Ngalmi and Manggurra take their young people to Andanangki

— by Communications Manager

Grant Nundhirribala and Rebecca Love at the Ngalmi and Manggurra Culture Camp, Andanangki.

Prior to the wet season settling in, Eve Pawlik, Indigenous Traditional Dance Coordinator attended the final bush camp for 2019 with Ngalmi and Manggurra clan groups at Andanangki (Walker River) outstation, 3 hours north of the Numbulwar township. ‘Numburindi: Strengthening Culture and Country’ is a program that supports the inter-generational learning and exchange for young people in Numbulwar to travel to their surrounding homelands and learn on Country.

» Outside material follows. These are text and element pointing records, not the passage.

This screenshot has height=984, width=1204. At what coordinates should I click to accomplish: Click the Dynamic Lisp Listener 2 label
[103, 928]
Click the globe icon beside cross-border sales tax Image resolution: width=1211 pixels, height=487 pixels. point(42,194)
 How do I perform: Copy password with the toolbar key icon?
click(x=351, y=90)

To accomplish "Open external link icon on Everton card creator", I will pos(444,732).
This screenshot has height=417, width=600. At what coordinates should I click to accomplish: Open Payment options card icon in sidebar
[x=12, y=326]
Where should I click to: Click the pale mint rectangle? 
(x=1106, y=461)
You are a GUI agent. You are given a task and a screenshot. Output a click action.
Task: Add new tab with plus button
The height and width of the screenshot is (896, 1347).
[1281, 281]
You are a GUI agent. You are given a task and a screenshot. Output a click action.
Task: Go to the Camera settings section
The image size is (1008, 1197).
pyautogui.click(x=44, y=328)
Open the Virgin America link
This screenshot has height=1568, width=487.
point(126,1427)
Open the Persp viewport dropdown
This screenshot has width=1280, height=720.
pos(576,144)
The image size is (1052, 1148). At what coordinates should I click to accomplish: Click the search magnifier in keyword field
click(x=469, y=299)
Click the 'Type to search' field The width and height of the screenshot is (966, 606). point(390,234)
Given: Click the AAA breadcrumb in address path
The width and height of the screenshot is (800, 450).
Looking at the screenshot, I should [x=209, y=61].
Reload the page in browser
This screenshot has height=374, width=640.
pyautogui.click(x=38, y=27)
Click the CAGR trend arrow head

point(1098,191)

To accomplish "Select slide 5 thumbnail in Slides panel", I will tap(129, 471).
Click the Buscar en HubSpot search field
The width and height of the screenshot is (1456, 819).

Andanangki has strong cultural links for Ngalmi and Manggurra, which enabled them to combine their bush camps. It was the first time many young people ranging from 2 – 17 years of age had had the opportunity to travel to this Country, including a couple of young girls who were also able to join and experience bush camp learnings.

You got to make sure you learn. You learn to read and write, and speak strong so you can be protecting your Country and keeping it safe.

Rebecca Love

Day trips to Harris Creek and Waldnarr were made for hunting and the collection of materials to make Lhambilbil (Didjeridoo / Yidaki) and clap sticks. The men showed the young boys how to collect the right timber and the process of making was demonstrated. Clap sticks were later used during the wungubal.

We have clap and didj as well, didj is from Numbulwar too, we call it, Lhambilbil. In our language, in Nunggubuyu. It’s made from the same tree as further north. When we go looking for that special tree, we hit it with the axe or machete or stick and when you feel that and you hear that sound go ‘clock’, you know it is ready. It grows out at Miwul. Use it for clap stick as well. My father used to tell me story that they made didj out of pandanus too. Would have a different sound, like a real high note.

Grant Nundhirribala

Animals such as turtle, kangaroo and duck that had been hunted during the day were later prepared for dinners along with other bush foods. In the evening wungubal rehearsals and storytelling about both clan group songlines in Kreol and Wubuy took place.

This area here is a sacred area for my country. If we drive five minutes up the road it comes out into a big jungle. That area is my area, secret one. The biggest mob of pig, buffalo. Good hunting place. There are ghosts that way too. Women and men both can go there.

Grant Nundhirribala

Artback NT receives multi-year funding from Tim Fairfax Family Foundation to coordinate, support and collaborate on this project with the community.